An OLS residual is not proof of discrimination, but it is a priority for investigation.
If a variable reduces the gender coefficient, the model has found a statistical explanation. That does not automatically make the explanation fair, objective, or gender-neutral.

The regression model explained

log(pay) = gender + grade + job family + location + tenure + performance + error

The gender coefficient is the main result for adjusted pay gap analysis as it would represent a pay decrease for women.

Observed pay Pay differs

Start with the pay outcome you want to explain.

Controls Compare like for like individuals

Adjust for pay-related factors.

Result -0.041

Gender coefficient: roughly a 4.1% adjusted pay gap.

log(pay)

The pay measure being explained. Log pay makes coefficients easier to read as approximate percentage differences.

gender

The variable of interest. In a common setup, Woman = 1 and Man = 0, so men are the reference group.

controls

Measured pay-related factors such as grade, job family, location, tenure, performance, and working time.

error

The part of pay not explained by the variables in the model.

Data and Excel setup

Start from the data preparation logic: one clean analysis dataset, one row per employee, and documented sources for pay, job, and people fields.

Field	Use in the model
Employee ID	One anonymised row per employee.
Gender	Consistent coding, 0 = Male, 1 = Female.
Pay measure	Base wage or salary as annual, hourly, and adjusted to 1 FTE. The same approach applies to variable and complementary pay.
Log pay	For Excel derived with =LN(pay).
Job data	Grade, job family, employee group, location, level, or job profile.
People factors	Tenure, qualifications, performance, ...

Run the model and read the output

Recommended route for Excel analysis

Analysis ToolPak

Link to Excel tutorial

Enable the Analysis ToolPak.
Open Data > Data Analysis > Regression.
Set Input Y Range to the log-pay column.
Set Input X Range to gender plus all of the control variables.
Tick Labels if the first row contains headers.
Run the model and preserve the output with the dataset version.
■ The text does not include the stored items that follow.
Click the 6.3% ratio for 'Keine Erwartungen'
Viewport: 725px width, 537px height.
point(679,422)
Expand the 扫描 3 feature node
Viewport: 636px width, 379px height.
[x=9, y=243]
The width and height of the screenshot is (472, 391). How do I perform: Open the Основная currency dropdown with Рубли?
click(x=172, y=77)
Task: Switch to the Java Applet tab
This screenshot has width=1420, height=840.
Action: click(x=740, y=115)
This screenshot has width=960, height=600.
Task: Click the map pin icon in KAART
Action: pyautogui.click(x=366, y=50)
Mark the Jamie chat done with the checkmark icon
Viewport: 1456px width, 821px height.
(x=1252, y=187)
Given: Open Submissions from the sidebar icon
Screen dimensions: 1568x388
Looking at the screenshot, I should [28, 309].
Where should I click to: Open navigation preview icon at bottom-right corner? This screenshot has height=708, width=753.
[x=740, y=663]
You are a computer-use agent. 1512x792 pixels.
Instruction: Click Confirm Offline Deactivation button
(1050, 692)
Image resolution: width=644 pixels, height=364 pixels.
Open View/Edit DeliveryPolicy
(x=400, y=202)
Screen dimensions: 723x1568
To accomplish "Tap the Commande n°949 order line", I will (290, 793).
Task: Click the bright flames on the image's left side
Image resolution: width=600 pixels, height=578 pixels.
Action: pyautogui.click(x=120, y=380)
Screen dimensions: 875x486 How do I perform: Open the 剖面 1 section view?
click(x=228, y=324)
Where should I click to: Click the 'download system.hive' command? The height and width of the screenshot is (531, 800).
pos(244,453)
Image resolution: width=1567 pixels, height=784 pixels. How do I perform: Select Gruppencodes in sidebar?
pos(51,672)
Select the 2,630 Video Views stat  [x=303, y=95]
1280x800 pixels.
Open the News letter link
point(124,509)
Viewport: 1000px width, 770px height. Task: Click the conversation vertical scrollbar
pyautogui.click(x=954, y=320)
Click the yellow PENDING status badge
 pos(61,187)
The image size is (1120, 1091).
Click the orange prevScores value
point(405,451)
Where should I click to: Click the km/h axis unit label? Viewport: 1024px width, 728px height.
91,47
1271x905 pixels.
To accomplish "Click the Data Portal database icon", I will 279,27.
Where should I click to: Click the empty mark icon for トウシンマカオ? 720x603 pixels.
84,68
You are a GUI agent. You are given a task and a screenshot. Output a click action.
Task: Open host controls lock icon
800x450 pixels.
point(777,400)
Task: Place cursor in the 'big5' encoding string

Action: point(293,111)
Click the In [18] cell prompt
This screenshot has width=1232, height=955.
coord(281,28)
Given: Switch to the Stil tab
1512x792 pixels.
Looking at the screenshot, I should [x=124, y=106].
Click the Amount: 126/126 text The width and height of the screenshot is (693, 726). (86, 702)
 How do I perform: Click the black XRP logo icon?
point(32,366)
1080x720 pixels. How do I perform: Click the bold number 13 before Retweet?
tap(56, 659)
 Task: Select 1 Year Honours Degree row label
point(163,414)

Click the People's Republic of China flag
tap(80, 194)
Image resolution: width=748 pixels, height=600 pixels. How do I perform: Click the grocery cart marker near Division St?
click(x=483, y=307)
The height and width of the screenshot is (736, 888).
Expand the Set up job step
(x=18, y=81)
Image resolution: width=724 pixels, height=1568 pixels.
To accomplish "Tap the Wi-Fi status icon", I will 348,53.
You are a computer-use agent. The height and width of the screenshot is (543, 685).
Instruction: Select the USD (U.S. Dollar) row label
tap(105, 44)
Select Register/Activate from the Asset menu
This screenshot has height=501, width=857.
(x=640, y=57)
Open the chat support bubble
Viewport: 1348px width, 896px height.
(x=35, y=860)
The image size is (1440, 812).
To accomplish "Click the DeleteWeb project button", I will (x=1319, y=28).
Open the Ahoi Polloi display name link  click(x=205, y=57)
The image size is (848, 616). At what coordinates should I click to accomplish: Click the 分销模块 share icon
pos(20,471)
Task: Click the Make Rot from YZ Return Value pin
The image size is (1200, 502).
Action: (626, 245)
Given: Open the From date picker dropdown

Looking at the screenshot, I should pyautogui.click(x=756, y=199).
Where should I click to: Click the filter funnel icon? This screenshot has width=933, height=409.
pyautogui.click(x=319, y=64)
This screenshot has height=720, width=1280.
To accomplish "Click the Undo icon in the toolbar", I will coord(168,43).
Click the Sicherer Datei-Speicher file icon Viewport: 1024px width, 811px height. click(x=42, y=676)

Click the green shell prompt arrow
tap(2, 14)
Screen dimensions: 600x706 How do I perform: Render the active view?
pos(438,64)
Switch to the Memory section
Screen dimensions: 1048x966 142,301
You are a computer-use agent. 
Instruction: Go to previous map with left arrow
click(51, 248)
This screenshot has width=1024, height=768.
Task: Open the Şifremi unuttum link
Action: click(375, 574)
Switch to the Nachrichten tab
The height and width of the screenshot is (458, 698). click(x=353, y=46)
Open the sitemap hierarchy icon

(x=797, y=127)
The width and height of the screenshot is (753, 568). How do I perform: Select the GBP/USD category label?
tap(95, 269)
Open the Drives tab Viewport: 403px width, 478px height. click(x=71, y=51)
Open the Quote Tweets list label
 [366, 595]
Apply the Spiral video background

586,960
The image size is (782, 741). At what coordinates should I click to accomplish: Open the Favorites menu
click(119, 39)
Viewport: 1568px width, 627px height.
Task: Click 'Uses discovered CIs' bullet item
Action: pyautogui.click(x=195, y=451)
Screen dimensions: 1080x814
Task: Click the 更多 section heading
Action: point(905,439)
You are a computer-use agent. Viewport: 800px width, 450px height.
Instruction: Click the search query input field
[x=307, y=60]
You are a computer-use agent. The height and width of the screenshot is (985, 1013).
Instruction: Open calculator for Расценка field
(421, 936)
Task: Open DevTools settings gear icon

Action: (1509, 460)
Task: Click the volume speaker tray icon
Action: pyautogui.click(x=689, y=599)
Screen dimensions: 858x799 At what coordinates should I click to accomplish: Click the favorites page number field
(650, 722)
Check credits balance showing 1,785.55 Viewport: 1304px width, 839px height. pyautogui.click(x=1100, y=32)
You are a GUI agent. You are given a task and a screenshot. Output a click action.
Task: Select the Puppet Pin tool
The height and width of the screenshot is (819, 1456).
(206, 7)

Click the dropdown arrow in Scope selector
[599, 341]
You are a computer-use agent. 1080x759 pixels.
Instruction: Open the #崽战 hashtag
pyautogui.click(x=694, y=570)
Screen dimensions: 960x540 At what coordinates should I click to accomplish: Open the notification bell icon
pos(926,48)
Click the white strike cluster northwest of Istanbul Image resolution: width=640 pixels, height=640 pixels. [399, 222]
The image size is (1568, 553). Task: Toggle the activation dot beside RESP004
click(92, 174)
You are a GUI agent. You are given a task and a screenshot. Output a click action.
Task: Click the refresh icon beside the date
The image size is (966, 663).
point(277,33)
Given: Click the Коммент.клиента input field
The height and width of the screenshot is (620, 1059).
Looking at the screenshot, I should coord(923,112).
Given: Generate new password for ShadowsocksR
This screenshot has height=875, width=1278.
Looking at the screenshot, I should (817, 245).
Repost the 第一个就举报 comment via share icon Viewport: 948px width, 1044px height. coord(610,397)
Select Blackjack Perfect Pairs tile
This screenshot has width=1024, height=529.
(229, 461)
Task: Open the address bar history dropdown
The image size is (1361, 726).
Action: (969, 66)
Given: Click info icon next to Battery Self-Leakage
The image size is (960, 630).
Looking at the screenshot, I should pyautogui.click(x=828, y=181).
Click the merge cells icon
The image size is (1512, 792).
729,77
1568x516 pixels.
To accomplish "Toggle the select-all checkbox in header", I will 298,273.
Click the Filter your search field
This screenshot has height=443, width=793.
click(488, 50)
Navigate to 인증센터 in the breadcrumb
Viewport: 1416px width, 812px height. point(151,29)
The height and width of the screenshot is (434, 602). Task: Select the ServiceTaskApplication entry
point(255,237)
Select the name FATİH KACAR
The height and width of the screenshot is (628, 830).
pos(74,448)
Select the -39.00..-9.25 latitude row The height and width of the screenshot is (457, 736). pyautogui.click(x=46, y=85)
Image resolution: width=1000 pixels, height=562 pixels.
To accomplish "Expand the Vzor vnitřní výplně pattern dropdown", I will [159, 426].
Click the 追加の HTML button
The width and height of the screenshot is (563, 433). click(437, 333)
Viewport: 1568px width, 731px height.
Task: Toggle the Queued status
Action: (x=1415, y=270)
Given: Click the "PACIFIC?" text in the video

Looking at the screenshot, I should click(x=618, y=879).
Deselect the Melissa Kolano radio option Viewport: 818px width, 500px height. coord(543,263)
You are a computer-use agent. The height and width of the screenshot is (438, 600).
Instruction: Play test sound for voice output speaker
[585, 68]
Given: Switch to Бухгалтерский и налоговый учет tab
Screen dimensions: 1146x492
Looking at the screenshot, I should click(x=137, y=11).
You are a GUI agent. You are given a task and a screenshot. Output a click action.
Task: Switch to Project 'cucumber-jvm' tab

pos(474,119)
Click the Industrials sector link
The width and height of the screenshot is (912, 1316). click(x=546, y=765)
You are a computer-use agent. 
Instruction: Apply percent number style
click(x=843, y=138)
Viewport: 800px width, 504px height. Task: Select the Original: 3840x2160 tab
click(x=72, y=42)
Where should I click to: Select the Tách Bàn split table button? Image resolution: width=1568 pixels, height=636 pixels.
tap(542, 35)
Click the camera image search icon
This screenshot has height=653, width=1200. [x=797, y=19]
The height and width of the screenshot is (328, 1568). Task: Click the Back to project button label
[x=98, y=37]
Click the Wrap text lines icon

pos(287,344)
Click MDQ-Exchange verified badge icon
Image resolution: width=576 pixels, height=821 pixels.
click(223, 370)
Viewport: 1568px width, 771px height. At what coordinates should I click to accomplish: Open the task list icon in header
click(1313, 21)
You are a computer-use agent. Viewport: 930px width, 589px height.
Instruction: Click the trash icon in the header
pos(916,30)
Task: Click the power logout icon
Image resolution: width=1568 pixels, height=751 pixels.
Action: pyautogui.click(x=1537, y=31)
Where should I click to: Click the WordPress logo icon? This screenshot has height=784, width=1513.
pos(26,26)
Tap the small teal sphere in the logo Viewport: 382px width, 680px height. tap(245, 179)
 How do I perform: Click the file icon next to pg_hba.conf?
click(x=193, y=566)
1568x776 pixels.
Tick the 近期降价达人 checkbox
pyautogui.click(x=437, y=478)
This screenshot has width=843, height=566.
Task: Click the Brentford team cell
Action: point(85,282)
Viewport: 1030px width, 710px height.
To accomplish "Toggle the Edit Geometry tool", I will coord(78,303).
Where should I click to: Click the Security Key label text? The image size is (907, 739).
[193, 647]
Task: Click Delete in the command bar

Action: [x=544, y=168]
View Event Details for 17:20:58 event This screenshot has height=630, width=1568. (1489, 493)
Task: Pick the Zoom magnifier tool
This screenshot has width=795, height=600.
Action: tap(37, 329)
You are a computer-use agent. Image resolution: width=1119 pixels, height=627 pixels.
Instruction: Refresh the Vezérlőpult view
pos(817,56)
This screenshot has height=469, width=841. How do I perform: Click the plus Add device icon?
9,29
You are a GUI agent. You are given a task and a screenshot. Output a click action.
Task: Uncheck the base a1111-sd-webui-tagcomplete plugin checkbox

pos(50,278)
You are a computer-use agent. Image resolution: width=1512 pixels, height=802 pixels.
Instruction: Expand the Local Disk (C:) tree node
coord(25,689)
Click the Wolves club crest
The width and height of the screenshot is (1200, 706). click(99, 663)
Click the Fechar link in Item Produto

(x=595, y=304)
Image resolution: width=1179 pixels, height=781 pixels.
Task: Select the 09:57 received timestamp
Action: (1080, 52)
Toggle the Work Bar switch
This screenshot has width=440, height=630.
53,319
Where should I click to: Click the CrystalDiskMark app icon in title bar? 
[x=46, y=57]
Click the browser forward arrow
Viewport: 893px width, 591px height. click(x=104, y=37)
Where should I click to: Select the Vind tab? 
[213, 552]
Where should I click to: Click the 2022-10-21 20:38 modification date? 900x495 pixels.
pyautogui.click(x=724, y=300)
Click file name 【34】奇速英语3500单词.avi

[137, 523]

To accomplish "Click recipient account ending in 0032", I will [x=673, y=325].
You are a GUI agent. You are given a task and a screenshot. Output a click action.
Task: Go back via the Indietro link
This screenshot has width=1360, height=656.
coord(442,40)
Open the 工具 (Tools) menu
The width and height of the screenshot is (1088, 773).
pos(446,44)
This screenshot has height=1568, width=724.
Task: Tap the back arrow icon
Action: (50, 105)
Advanced Excel users can also use =LINEST(Y_range, X_range, TRUE, TRUE), but the ToolPak output is easier to read and preserve for a first model.

Read the output as a set of signals. None of them is a verdict on its own, but together they tell you whether the model is usable and where to investigate. The individual outputs can be interpreted as follows:

R Square Model fit

Higher means the model explains more pay variation between genders.

Observations Population check

This should match the expected analysis population. If it does not, fix the dataset before reinterpreting results.

Coefficient Size and direction

The absolute size shows strength of association with pay; the sign shows direction. The gender coefficient is the adjusted gap estimate.

P-value Statistical signal

Lower p-values give stronger evidence that the estimate is not zero.

95% interval Uncertainty

Narrower intervals are easier to interpret. Wide intervals mean the estimate is uncertain.

Interpreting the gender coefficient

In a log-pay model, the gender coefficient is the adjusted pay gap estimate. If Woman = 1 and Man = 0, a negative coefficient means women are paid less than comparable men in the model.

=EXP(coefficient)-1

For -0.041, =EXP(-0.041)-1 gives approximately -4.0%.

The p-value suggests the estimated gender coefficient is unlikely to be zero under the model assumptions. That does not automatically prove discrimination, but it is a visible residual gap that requires explanation and investigation.

Checking the model

After reading the coefficient, stress-test the model before drawing conclusions. The result should not depend on a data artefact, a small-sample problem, or an unstable specification.

Data checks

Population, pay measure, and exclusions are documented.
Pay values are positive and plausible.
Missing values and zero values are separated.
Dummy variables omit one reference category.

Model checks

There are enough employees for the number of variables.
Key categories are not too small to interpret.
Outliers are reviewed before conclusions are drawn.
The gender coefficient does not move sharply when one variable is added or removed.
Identify whether the residual gap is concentrated in particular employee groups.